Present Design Considerations: Advancing towards v2.0

As GenesysGo strides forward in the development of ShdwDrive, our focus has shifted towards the integration and refinement of D.A.G.G.E.R. (Directed Acyclic Gossip Graph Enabling Replication), our innovative consensus protocol and data management system. With the successful commencement of Testnet Phase 1 and the ongoing progress towards Testnet Phase 2 and beyond, we are laying the groundwork for the fully decentralized ShdwDrive v2.0. This section outlines the evolution of our design considerations as we advance towards this next-generation storage solution.

Testnet Phase 1 Achievements:

The initial release of our interactive explorer with foundational features marked a significant milestone in our journey.
We identified and addressed several performance bottlenecks within the D.A.G.G.E.R. core and client RPC, enhancing the efficiency of file uploads and gossip network message processing.
Multithreading improvements in the D.A.G.G.E.R. Client RPC have unlocked greater throughput capabilities, showcasing the protocol's ability to handle substantial client activity without direct transactions to D.A.G.G.E.R. wield nodes.
A critical crash event was observed and subsequently resolved, providing valuable insights into node stability under high-throughput conditions.
We implemented a more efficient memory management strategy by transitioning finalized graph history to disk storage.
Our collection of metrics on over 250 million transactions and events has been instrumental in fine-tuning our system for optimal performance on Linux hosts.
Network load testing demonstrated our ability to maintain 20k transactions per second alongside file uploads, with peak loads reaching up to 4gbps.
Enhancements to the D.A.G.G.E.R. node CLI and documentation have streamlined node operation processes.
The development of a graph history snapshot system has further solidified the robustness of our network.
The launch of the reference ShdwDrive File Management UI on portal.shdwdrive.com provided a tangible interface for user interaction with our storage solution.

Testnet Phase 2 Outlook:

As we gear up for Testnet Phase 2, our focus will be on distributing comprehensive documentation to node operators and initiating the testnet with decentralized operators.
We will delve into the analysis and enhancement of node operator stability, refining our metrics and logging capabilities to ensure network performance and reliability.
The block and graph explorer will see new features and improvements, along with enhanced RPC documentation and the addition of new RPC methods.
Our team will conduct in-depth epoch and snapshot testing, as well as adversarial scenario simulations, to identify and rectify any vulnerabilities.
ShdwDrive v2's bandwidth management for repairs and the fanout data distribution system will undergo development and refinement.
Core feature development for ShdwDrive v2 will continue, with a focus on improving the filesystem operations and communication layer.

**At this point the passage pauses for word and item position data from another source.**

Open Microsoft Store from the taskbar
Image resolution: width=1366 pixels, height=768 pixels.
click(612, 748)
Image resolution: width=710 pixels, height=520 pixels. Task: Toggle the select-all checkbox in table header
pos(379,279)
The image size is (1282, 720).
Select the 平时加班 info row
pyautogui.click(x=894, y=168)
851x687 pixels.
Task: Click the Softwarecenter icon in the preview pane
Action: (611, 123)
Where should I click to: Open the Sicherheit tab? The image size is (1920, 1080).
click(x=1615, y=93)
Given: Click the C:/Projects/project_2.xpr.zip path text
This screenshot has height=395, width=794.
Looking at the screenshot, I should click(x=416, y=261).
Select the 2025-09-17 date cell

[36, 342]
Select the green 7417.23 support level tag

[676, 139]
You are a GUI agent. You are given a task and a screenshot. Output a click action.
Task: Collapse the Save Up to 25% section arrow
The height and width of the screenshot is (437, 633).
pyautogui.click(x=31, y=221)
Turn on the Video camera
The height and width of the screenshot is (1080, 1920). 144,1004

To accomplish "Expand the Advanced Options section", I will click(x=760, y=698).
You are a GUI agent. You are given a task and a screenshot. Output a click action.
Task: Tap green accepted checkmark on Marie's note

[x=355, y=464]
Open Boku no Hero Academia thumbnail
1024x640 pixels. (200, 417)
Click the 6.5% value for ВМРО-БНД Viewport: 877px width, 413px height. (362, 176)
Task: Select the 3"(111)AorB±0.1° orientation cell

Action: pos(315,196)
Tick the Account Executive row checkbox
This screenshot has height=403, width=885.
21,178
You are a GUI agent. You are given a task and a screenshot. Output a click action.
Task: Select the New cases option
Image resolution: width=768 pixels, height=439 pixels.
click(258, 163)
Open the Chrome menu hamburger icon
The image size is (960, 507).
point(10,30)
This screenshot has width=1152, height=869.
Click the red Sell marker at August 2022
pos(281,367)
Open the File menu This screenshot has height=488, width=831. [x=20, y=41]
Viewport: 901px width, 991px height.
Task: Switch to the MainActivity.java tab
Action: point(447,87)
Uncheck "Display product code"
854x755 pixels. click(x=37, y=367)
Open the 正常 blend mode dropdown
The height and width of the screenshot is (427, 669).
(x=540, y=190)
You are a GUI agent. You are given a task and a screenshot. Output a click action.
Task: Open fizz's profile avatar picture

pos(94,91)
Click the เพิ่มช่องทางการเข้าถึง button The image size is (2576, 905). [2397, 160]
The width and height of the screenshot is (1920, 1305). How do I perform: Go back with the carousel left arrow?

Testnet Phase 3 and Beyond:

The introduction of individual node operators for ShdwDrive v2 will be a pivotal step in our testing process, allowing us to observe and adjust based on real-world usage, logs, and feedback.
Our commitment to resolving outstanding bugs and addressing technical debt will ensure the stability and reliability of the ShdwDrive platform.
An updated version of the Roadmap will be published, detailing subsequent phases and features, as we continue to evolve and enhance our technology.